Much more research in needed on the transnational and domestic trafficking of women to South
Korea and from South Korea to the U.S. From the interviews conducted and media stories and NGOs
reports reviewed, there appear to be a variety of methods that traffickers and pimps use. In this paper,
these different methods have been described, with a focus on the involvement of U.S. servicemen, but
much more in-depth research is needed to fully characterize and quantify the different modes of
operation. It is not known if different organized crime networks use methods specific to their groups,
or if different methods reflect changes in modes of operation over time.
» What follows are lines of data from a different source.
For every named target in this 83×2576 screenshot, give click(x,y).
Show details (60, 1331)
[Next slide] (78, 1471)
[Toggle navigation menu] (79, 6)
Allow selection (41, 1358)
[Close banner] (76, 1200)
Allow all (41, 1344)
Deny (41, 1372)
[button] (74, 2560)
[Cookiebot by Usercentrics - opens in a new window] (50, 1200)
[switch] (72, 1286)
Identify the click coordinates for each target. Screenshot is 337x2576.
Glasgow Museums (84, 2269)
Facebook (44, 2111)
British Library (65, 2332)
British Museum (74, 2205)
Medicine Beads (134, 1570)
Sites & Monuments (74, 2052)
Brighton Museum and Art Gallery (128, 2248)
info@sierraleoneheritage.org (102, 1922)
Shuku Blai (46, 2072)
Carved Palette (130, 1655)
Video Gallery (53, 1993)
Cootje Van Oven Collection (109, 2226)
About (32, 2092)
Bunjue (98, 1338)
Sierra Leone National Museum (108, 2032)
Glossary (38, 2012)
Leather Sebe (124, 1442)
It is not known if different
methods of trafficking are unique to certain geographical regions.
More service providers are needed to assist the women used in the bars in South Korea and the
massage parlors in the U.S. While the Philippine Embassy has created strong outreach efforts and
local NGOs in South Korea are increasingly providing services to women involved in military
prostitution, there are fewer such provisions for Russian women who are involved in sex trafficking.
In the U.S., the infrastructure and trained personnel for coordinated outreach to trafficking victims
within massage parlors currently do not exist. Additionally, the lack of a strong social support system
within the Korean American community (due to the stigma associated with prostitution) and within
the greater community (due to language barriers) adds to the ease of targeting trafficking victims.
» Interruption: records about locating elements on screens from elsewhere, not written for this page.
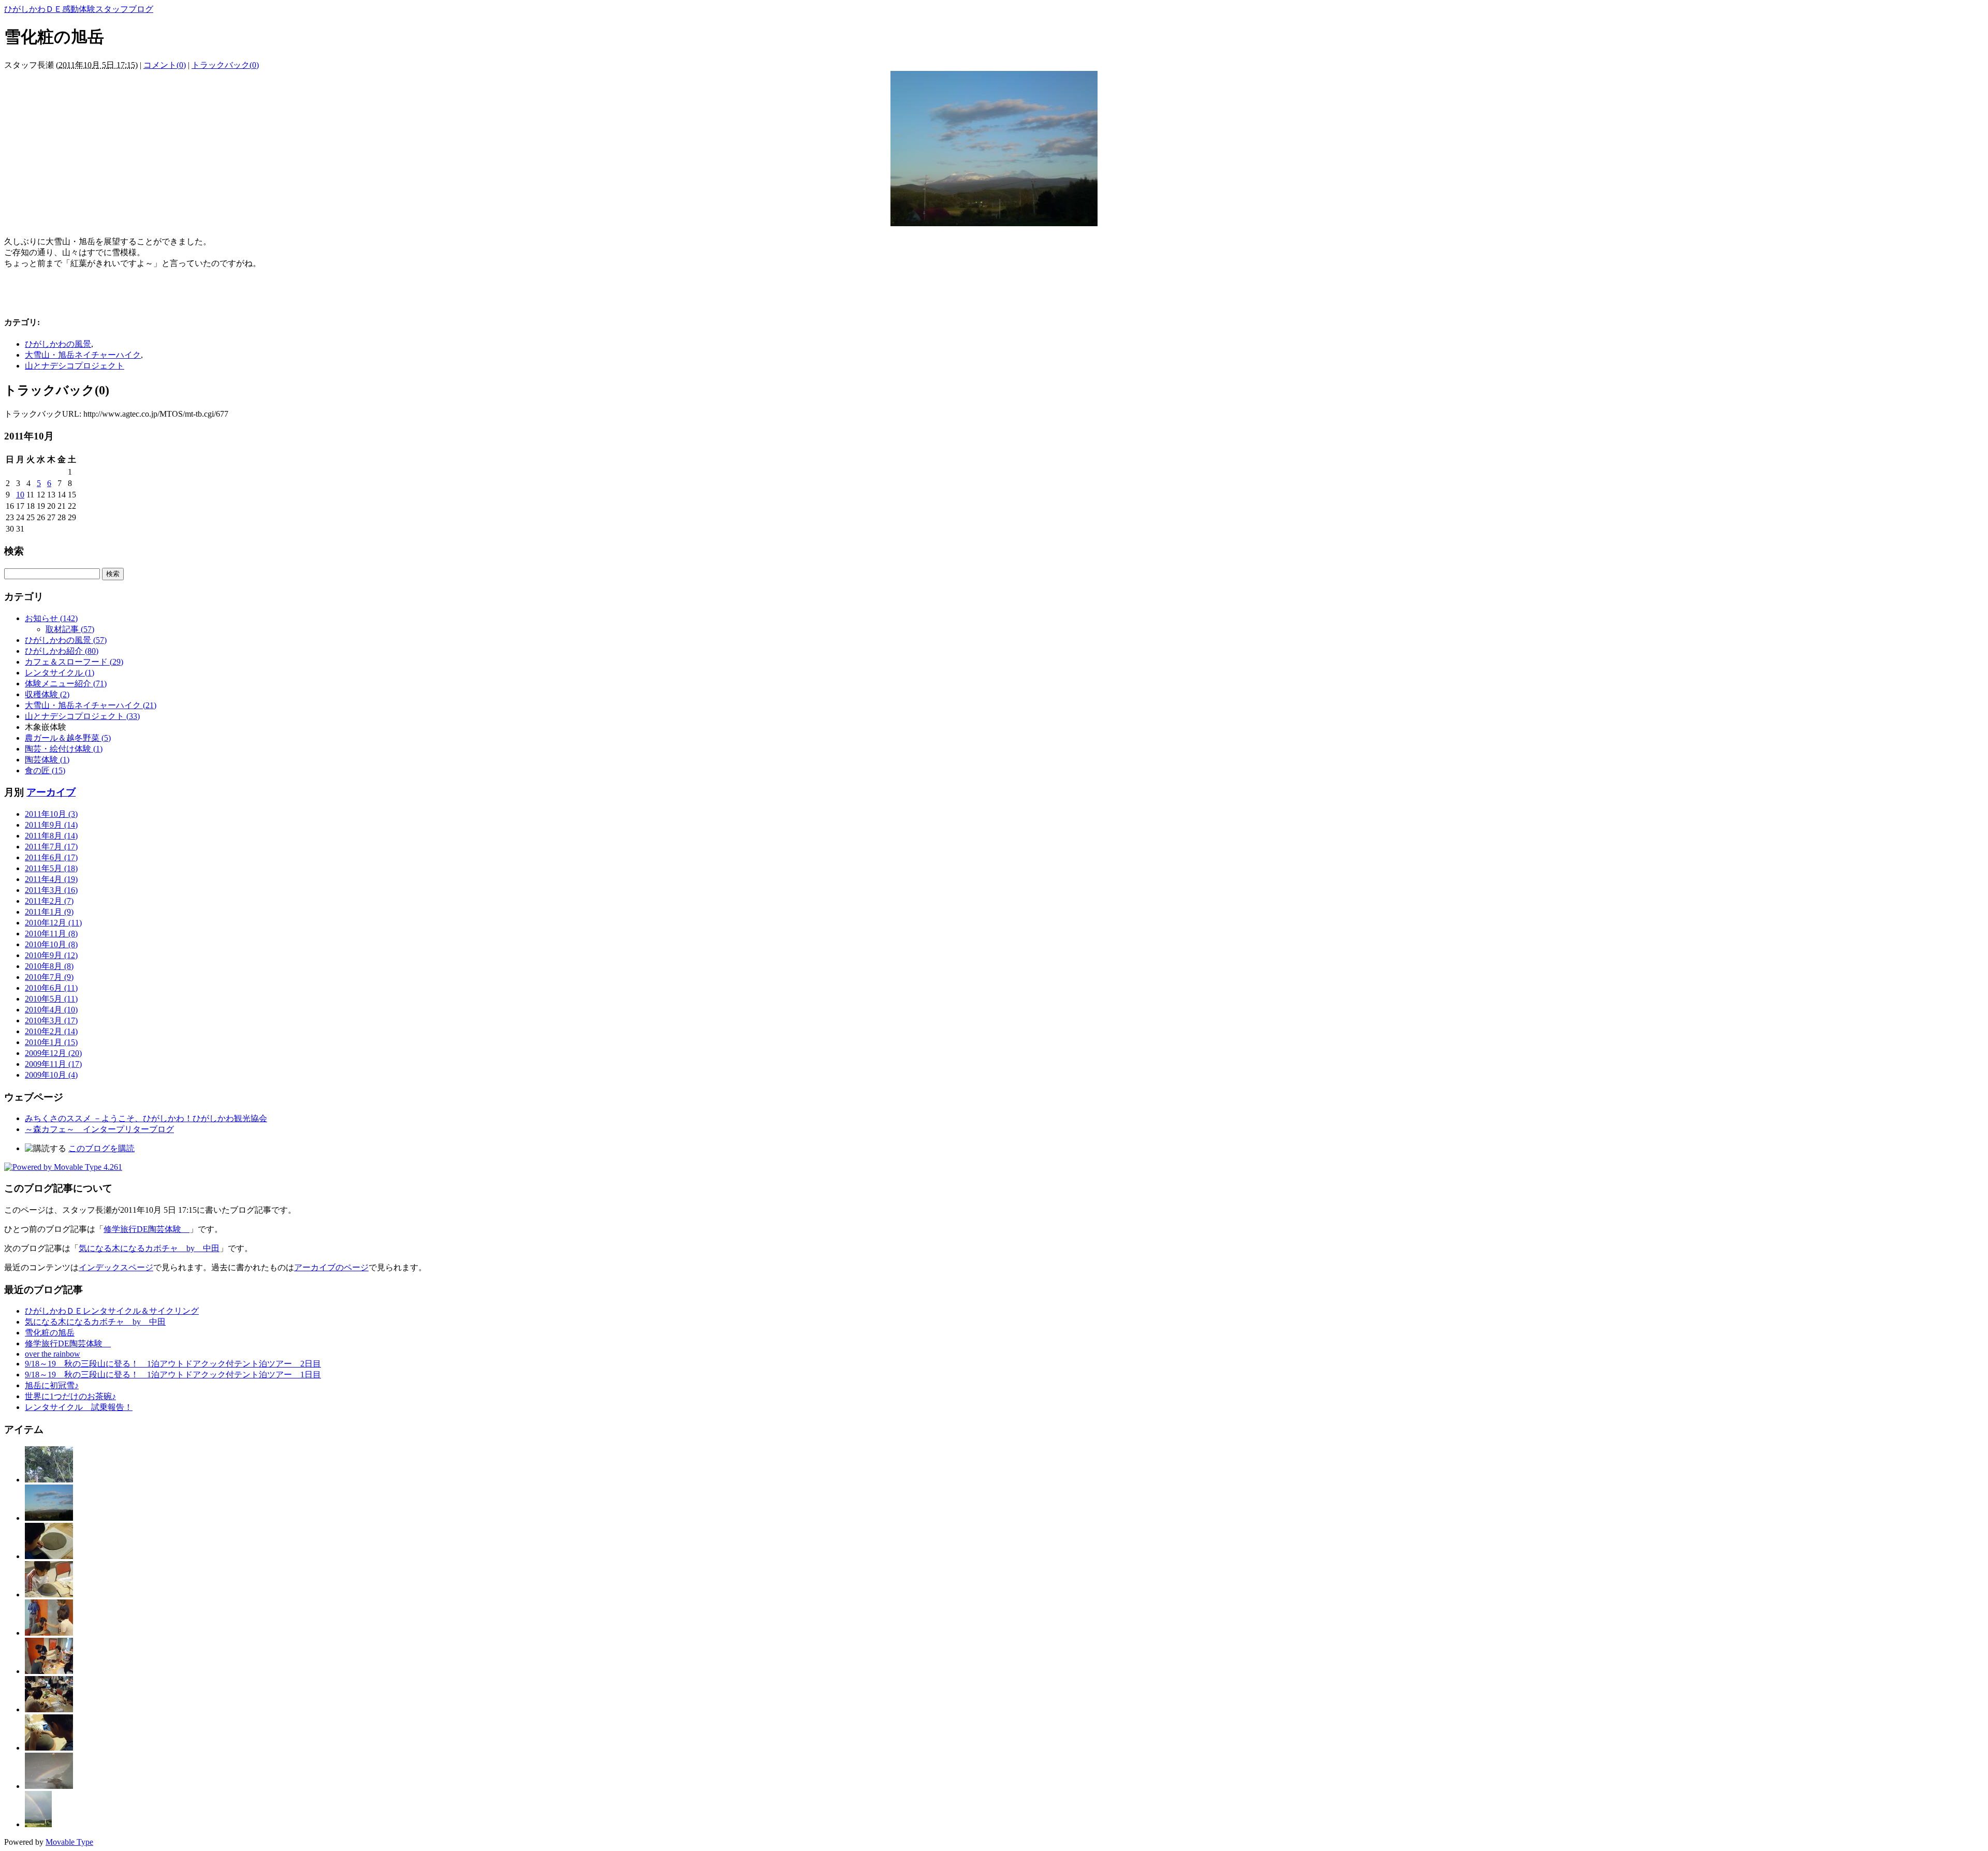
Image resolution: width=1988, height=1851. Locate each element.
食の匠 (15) (45, 770)
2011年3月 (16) (51, 890)
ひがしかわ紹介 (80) (61, 651)
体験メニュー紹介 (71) (66, 683)
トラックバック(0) (225, 65)
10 (20, 494)
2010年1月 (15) (51, 1042)
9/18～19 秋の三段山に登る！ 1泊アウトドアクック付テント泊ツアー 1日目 (173, 1374)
On a more positive note, a new awareness is growing. In the Republic of Korea, a coalition of
women’s organizations (Korea Women’s Associations United – KWAU) has recently created a
committee working to draft a bill to strengthen anti-trafficking initiatives to be presented before the
National Assembly (KWAU, 2002; Cho, Y.S., personal communication, 2003). Furthermore,
increasingly strained political relationships between the U.S. and Republic of Korea suggest an
opportunity for constructive changes in the SOFA. The acquittal of U.S. servicemen who allegedly
ran over two school girls with their tank led to massive public outrage against crimes committed by
the U.S. military. Combined with recent nuclear threats from North Korea, the U.S. government
agreed to set up a task force to revise the current SOFA conditions, including ways to strengthen
South Korea’s right to investigate crimes committed by U.S. soldiers (Korea Now staff, 2002).
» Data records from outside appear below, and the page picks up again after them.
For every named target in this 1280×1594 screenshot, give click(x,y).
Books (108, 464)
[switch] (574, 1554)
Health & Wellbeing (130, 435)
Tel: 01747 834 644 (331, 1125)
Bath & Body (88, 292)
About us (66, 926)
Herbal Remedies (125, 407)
Also, in the U.S., the Victims of Trafficking and Violence Protection Act is providing new tools and
definitions to fight the trafficking of women. The annual Trafficking in Persons report with its
ranking of countries’ compliance to minimum standards for combating trafficking is putting countries
18
on notice that they are failing in their response to fight the trafficking of women. In 2001, South
Korea was ranked on tier 3, the lowest. As a result, the government began to take steps to bring itself
into compliance, resulting in its rank being raised to tier 2 in 2002. More media stories and research
are exposing the traffickers and the harm to victims. Media exposés in South Korea have generated
investigations by the U.S. Congress. The combination of these pressures is creating an increase in
arrests of traffickers in South Korea (“Prosecution combats brothels,” 2002). In the U.S., federal
prosecutors have increased the number of cases of trafficking they are pursuing, although, to date,
none have involved Korean massage parlors.